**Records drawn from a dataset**
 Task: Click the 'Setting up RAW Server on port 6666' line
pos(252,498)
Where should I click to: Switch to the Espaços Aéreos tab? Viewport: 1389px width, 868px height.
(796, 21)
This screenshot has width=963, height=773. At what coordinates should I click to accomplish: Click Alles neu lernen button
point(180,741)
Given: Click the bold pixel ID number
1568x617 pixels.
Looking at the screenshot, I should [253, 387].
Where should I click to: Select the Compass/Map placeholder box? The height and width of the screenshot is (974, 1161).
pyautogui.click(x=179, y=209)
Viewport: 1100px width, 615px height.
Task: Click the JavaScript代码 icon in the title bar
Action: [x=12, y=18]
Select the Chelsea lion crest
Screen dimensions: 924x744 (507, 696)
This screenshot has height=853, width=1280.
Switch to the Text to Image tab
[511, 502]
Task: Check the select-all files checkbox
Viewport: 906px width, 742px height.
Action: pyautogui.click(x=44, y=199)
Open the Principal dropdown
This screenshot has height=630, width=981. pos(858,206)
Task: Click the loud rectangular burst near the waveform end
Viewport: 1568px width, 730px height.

**THE PROBLEM**
Return the line that contains "Select the Chelsea lion crest", along with every line after it in the data above, exactly and with nothing else.

**WRITTEN SOLUTION**
Select the Chelsea lion crest
Screen dimensions: 924x744 (507, 696)
This screenshot has height=853, width=1280.
Switch to the Text to Image tab
[511, 502]
Task: Check the select-all files checkbox
Viewport: 906px width, 742px height.
Action: pyautogui.click(x=44, y=199)
Open the Principal dropdown
This screenshot has height=630, width=981. pos(858,206)
Task: Click the loud rectangular burst near the waveform end
Viewport: 1568px width, 730px height.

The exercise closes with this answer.